#### EXERCISE:
Each line of the data below that contains "height" must be copied.

#### EXTRACTED ENTRIES:
§ §
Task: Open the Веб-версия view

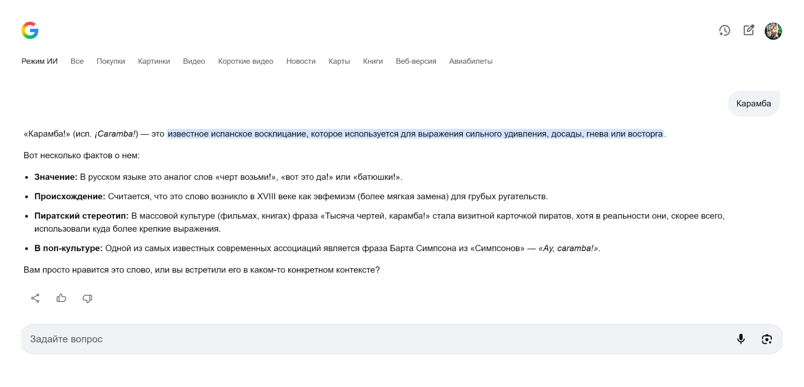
§ §
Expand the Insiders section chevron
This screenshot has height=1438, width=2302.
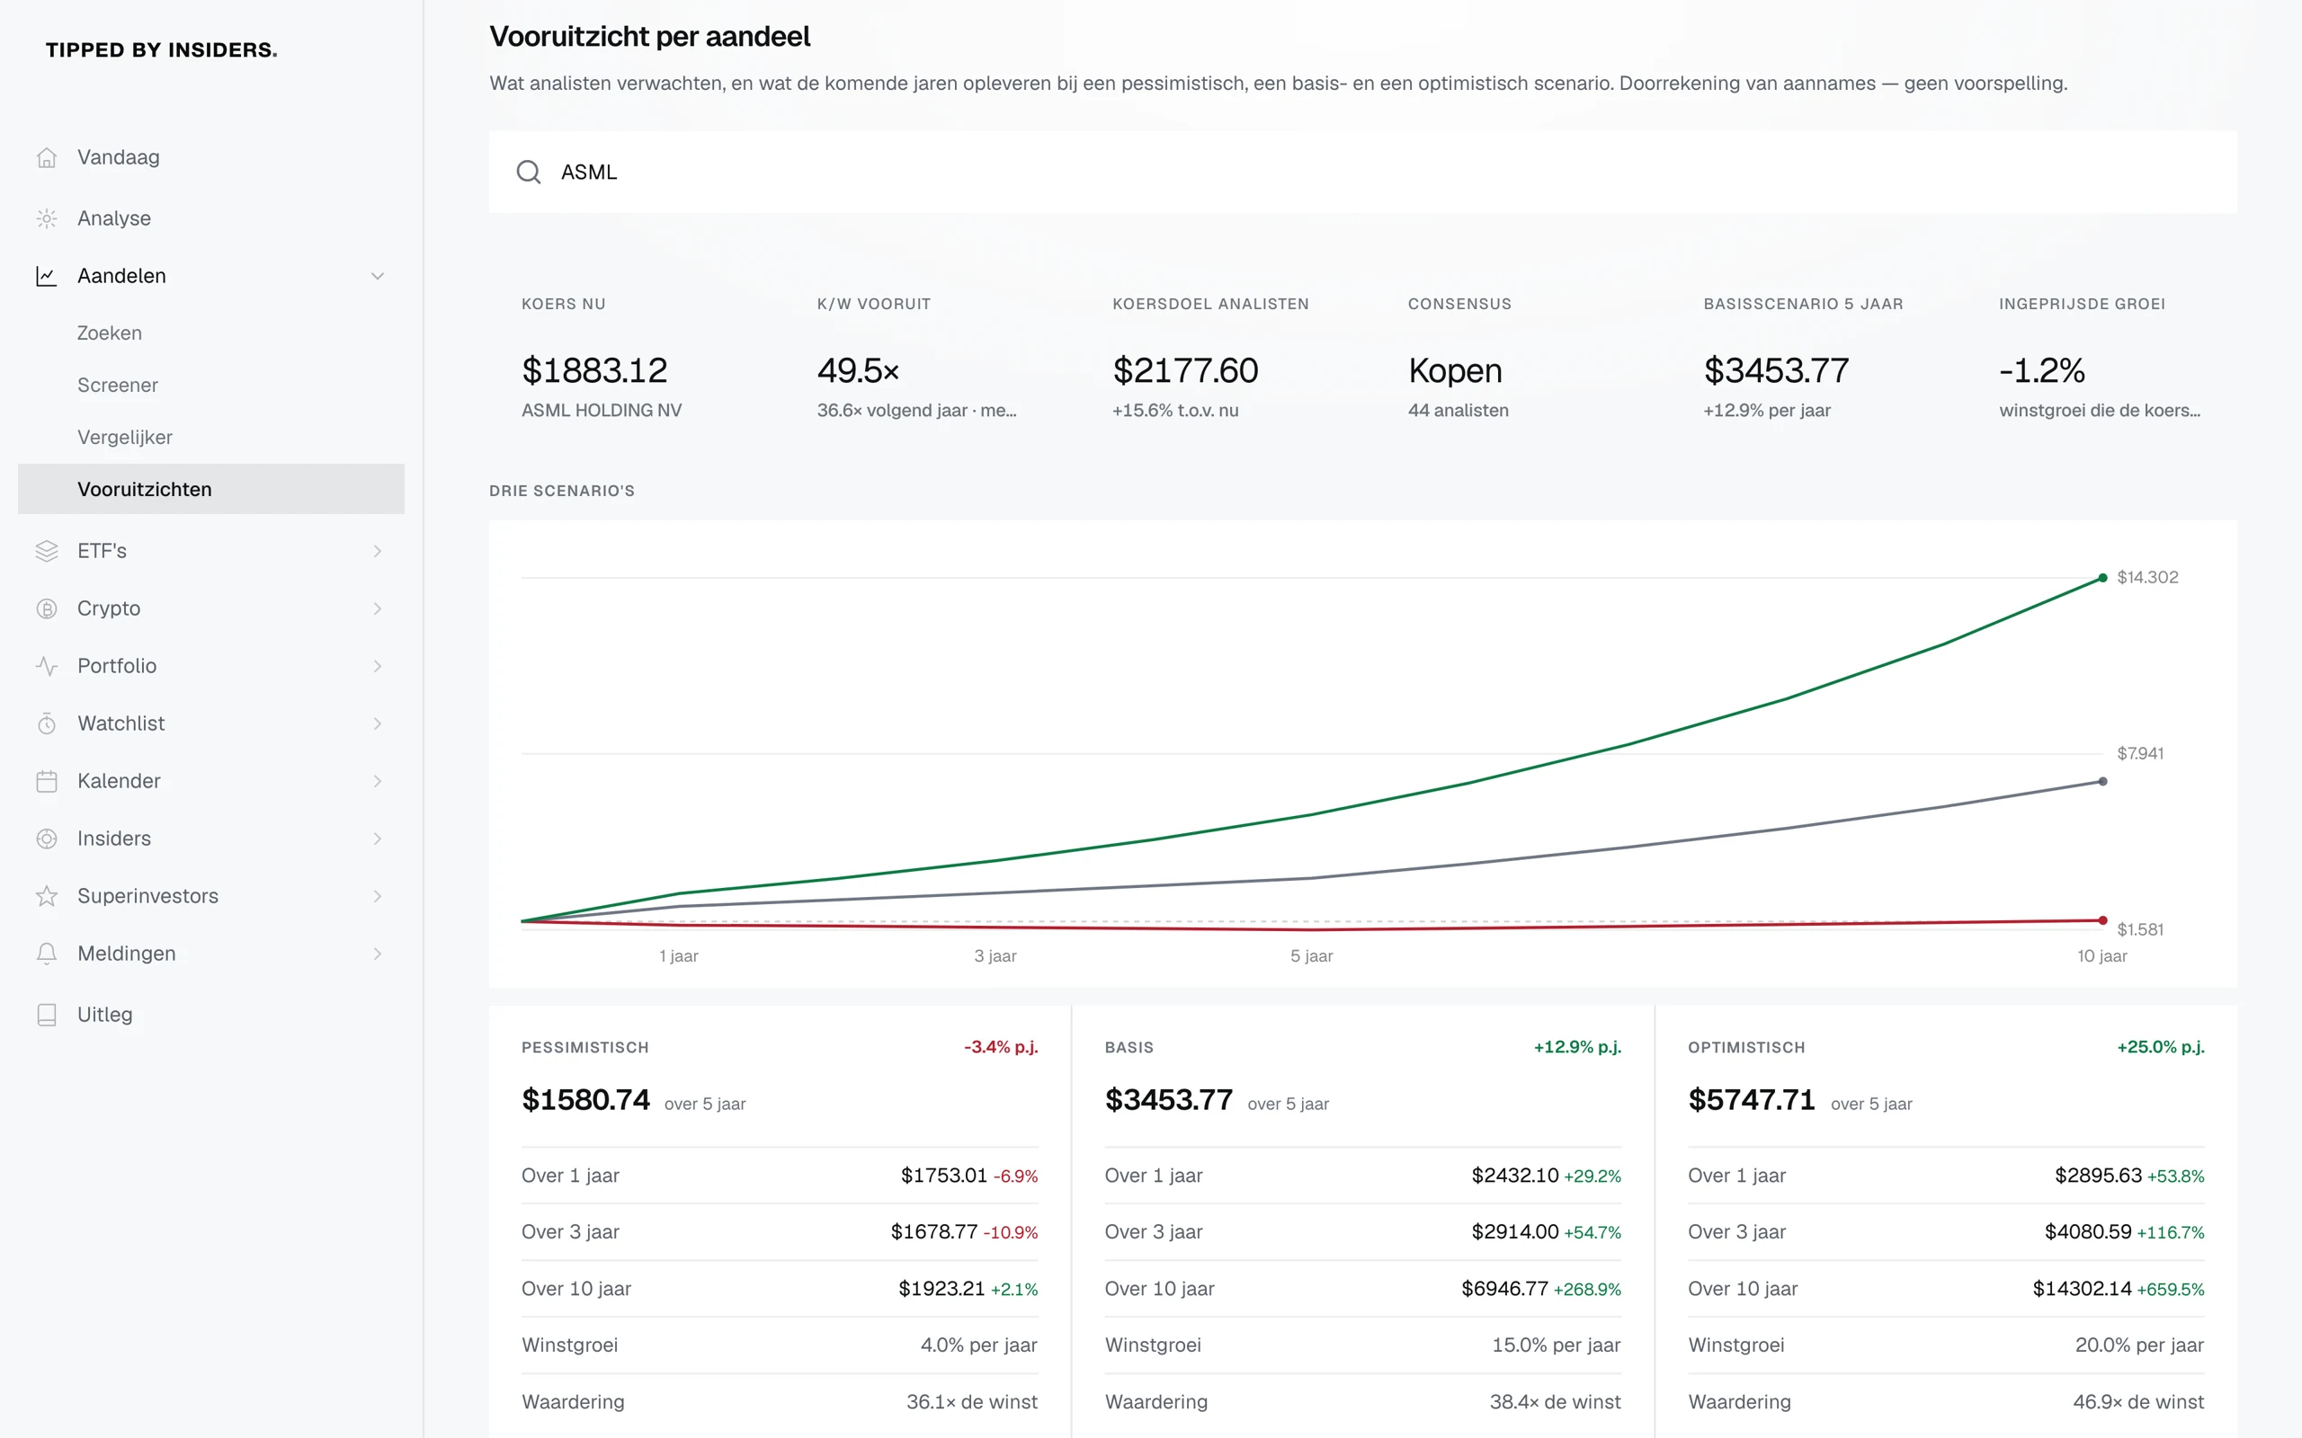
§ §
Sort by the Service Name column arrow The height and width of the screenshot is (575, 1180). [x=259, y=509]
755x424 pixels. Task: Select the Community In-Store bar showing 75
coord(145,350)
§ §
#### EXERCISE RESULT:
This screenshot has height=1438, width=2302.
Sort by the Service Name column arrow The height and width of the screenshot is (575, 1180). [x=259, y=509]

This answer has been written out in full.